WORK TO COMPLETE:
Copy the listing below line for line, keeping every character, space and blank line unchanged.

RECORD LIST:
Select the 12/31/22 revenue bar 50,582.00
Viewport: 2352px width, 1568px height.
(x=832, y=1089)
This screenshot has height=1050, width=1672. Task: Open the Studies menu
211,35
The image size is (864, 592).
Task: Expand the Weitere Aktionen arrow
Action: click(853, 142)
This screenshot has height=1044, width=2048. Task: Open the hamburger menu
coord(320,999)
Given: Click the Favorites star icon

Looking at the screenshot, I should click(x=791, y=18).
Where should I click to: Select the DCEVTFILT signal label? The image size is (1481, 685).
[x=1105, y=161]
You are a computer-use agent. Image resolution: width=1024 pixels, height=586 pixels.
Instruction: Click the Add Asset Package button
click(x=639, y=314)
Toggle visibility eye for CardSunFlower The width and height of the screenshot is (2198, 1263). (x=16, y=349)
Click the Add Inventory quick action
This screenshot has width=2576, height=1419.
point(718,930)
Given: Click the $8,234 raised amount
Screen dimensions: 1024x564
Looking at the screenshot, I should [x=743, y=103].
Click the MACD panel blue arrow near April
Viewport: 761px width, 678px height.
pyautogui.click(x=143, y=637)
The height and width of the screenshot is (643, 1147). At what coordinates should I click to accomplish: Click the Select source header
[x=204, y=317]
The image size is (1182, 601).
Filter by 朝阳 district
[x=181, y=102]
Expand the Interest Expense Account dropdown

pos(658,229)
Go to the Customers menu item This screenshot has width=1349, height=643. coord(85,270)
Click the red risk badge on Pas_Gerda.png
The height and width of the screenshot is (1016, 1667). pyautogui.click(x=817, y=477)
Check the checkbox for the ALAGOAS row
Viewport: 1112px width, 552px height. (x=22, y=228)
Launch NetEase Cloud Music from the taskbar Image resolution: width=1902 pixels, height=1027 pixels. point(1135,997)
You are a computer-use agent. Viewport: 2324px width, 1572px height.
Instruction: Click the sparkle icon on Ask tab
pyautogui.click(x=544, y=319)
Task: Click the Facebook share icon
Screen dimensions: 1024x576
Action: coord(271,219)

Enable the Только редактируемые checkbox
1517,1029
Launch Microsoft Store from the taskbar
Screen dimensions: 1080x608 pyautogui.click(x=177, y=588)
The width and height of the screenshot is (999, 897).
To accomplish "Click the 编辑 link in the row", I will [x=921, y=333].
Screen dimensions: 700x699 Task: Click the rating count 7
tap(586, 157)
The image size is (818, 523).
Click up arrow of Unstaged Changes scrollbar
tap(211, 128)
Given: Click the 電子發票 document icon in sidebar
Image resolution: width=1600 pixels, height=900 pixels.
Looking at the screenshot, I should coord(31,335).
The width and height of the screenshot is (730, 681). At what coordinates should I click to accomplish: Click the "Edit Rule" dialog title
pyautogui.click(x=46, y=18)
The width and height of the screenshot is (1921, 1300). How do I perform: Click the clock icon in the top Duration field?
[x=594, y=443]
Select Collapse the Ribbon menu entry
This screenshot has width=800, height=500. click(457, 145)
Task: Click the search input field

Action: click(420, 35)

OUTPUT FOR THIS TASK:
Select the 12/31/22 revenue bar 50,582.00
Viewport: 2352px width, 1568px height.
(x=832, y=1089)
This screenshot has height=1050, width=1672. Task: Open the Studies menu
211,35
The image size is (864, 592).
Task: Expand the Weitere Aktionen arrow
Action: click(853, 142)
This screenshot has height=1044, width=2048. Task: Open the hamburger menu
coord(320,999)
Given: Click the Favorites star icon

Looking at the screenshot, I should click(x=791, y=18).
Where should I click to: Select the DCEVTFILT signal label? The image size is (1481, 685).
[x=1105, y=161]
You are a computer-use agent. Image resolution: width=1024 pixels, height=586 pixels.
Instruction: Click the Add Asset Package button
click(x=639, y=314)
Toggle visibility eye for CardSunFlower The width and height of the screenshot is (2198, 1263). (x=16, y=349)
Click the Add Inventory quick action
This screenshot has width=2576, height=1419.
point(718,930)
Given: Click the $8,234 raised amount
Screen dimensions: 1024x564
Looking at the screenshot, I should [x=743, y=103].
Click the MACD panel blue arrow near April
Viewport: 761px width, 678px height.
pyautogui.click(x=143, y=637)
The height and width of the screenshot is (643, 1147). At what coordinates should I click to accomplish: Click the Select source header
[x=204, y=317]
The image size is (1182, 601).
Filter by 朝阳 district
[x=181, y=102]
Expand the Interest Expense Account dropdown

pos(658,229)
Go to the Customers menu item This screenshot has width=1349, height=643. coord(85,270)
Click the red risk badge on Pas_Gerda.png
The height and width of the screenshot is (1016, 1667). pyautogui.click(x=817, y=477)
Check the checkbox for the ALAGOAS row
Viewport: 1112px width, 552px height. (x=22, y=228)
Launch NetEase Cloud Music from the taskbar Image resolution: width=1902 pixels, height=1027 pixels. point(1135,997)
You are a computer-use agent. Viewport: 2324px width, 1572px height.
Instruction: Click the sparkle icon on Ask tab
pyautogui.click(x=544, y=319)
Task: Click the Facebook share icon
Screen dimensions: 1024x576
Action: coord(271,219)

Enable the Только редактируемые checkbox
1517,1029
Launch Microsoft Store from the taskbar
Screen dimensions: 1080x608 pyautogui.click(x=177, y=588)
The width and height of the screenshot is (999, 897).
To accomplish "Click the 编辑 link in the row", I will [x=921, y=333].
Screen dimensions: 700x699 Task: Click the rating count 7
tap(586, 157)
The image size is (818, 523).
Click up arrow of Unstaged Changes scrollbar
tap(211, 128)
Given: Click the 電子發票 document icon in sidebar
Image resolution: width=1600 pixels, height=900 pixels.
Looking at the screenshot, I should coord(31,335).
The width and height of the screenshot is (730, 681). At what coordinates should I click to accomplish: Click the "Edit Rule" dialog title
pyautogui.click(x=46, y=18)
The width and height of the screenshot is (1921, 1300). How do I perform: Click the clock icon in the top Duration field?
[x=594, y=443]
Select Collapse the Ribbon menu entry
This screenshot has width=800, height=500. click(457, 145)
Task: Click the search input field

Action: click(420, 35)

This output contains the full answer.